TEXTO DE ORIGEM:
·····

Angel


Nota: ★☆☆☆

Anotação em 2008: Para qualquer espectador que já tenha visto um filme de François Ozon – o esplêndido 8 Mulheres, o pesadíssimo, duríssimo Sob a Areia -, ver este Angel, o primeiro do diretor em língua inglesa, é um choque de mil volts. Mas o que houve?, eu me perguntava. O Ozon ficou doido?

Como ele pode ter perdido a mão tão completamente de um dia para o outro? Será que é por estar filmando em uma outra língua? Mas isso não é possível…

É tudo, absolutamente tudo, exageradamente esquisito, estranho, tudo falso, os diálogos, as atuações; todos os atores estão uma oitava acima do tom. Olha, é tudo tão estranhamente ruim, ou pessimamente estranho, que não é fácil descrever, mas vou tentar.

·····

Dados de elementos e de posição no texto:
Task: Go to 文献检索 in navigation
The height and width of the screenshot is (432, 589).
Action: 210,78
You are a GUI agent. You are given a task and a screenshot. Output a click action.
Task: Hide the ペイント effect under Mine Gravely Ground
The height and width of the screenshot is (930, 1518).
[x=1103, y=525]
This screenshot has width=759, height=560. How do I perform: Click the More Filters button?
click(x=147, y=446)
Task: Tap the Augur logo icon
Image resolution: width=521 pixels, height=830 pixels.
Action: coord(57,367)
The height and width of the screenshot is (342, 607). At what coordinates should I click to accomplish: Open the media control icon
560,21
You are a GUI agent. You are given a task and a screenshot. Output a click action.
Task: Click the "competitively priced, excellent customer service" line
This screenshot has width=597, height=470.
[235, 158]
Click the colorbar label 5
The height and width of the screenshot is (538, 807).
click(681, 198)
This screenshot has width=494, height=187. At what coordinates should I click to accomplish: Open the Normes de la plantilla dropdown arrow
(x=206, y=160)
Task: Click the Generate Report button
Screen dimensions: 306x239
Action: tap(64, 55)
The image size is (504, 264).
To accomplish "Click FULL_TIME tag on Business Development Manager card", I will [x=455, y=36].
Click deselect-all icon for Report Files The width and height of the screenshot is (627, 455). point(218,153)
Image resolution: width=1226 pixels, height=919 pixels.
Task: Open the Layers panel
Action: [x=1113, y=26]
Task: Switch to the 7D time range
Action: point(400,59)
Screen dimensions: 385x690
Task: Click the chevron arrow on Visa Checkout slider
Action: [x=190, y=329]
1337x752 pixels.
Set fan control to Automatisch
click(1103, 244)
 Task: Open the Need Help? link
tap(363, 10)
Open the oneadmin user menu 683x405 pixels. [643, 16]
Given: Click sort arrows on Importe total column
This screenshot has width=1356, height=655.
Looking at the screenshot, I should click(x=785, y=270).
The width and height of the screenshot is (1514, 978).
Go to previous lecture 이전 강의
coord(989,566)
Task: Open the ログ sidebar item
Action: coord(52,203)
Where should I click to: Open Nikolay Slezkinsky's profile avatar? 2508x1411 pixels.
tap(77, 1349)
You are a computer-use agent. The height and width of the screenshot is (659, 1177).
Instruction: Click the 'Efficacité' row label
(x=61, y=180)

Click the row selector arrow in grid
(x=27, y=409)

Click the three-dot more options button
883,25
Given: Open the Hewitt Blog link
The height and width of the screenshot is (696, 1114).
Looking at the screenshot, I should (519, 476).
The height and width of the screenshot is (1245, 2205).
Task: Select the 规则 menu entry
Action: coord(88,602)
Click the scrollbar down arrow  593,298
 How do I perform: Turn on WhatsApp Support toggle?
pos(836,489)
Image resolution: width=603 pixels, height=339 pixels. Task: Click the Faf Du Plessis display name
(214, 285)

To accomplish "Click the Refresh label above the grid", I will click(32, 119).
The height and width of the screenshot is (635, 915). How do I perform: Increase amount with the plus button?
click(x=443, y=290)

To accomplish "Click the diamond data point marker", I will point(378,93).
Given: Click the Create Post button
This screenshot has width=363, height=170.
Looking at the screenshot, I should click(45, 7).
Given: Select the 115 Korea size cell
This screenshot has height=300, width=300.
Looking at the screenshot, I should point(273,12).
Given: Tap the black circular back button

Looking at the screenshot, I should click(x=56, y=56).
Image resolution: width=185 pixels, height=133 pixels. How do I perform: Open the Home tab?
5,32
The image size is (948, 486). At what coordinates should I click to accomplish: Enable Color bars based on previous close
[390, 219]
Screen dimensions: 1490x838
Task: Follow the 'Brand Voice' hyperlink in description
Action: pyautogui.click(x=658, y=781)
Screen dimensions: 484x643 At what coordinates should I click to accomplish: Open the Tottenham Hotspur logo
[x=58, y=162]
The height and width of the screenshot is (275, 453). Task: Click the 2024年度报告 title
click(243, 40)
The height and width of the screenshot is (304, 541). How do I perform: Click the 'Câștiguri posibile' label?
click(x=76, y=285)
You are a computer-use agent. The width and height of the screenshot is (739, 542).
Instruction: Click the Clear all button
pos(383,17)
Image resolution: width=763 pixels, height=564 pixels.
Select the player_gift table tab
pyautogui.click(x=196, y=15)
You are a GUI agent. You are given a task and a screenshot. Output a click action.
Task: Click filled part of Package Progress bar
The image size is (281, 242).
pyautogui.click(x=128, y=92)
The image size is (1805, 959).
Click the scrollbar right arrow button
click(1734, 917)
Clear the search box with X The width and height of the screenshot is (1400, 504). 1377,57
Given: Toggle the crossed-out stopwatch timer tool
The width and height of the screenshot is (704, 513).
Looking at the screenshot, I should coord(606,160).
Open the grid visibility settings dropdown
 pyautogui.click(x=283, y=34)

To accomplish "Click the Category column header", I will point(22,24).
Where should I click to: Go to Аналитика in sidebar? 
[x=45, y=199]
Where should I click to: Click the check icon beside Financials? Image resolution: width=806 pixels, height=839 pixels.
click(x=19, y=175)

·····

TAREFA SOLICITADA: Transcreva na íntegra a crítica do filme Angel, sem mudar nenhuma palavra.

RESPOSTA ESCRITA:
Angel


Nota: ★☆☆☆

Anotação em 2008: Para qualquer espectador que já tenha visto um filme de François Ozon – o esplêndido 8 Mulheres, o pesadíssimo, duríssimo Sob a Areia -, ver este Angel, o primeiro do diretor em língua inglesa, é um choque de mil volts. Mas o que houve?, eu me perguntava. O Ozon ficou doido?

Como ele pode ter perdido a mão tão completamente de um dia para o outro? Será que é por estar filmando em uma outra língua? Mas isso não é possível…

É tudo, absolutamente tudo, exageradamente esquisito, estranho, tudo falso, os diálogos, as atuações; todos os atores estão uma oitava acima do tom. Olha, é tudo tão estranhamente ruim, ou pessimamente estranho, que não é fácil descrever, mas vou tentar.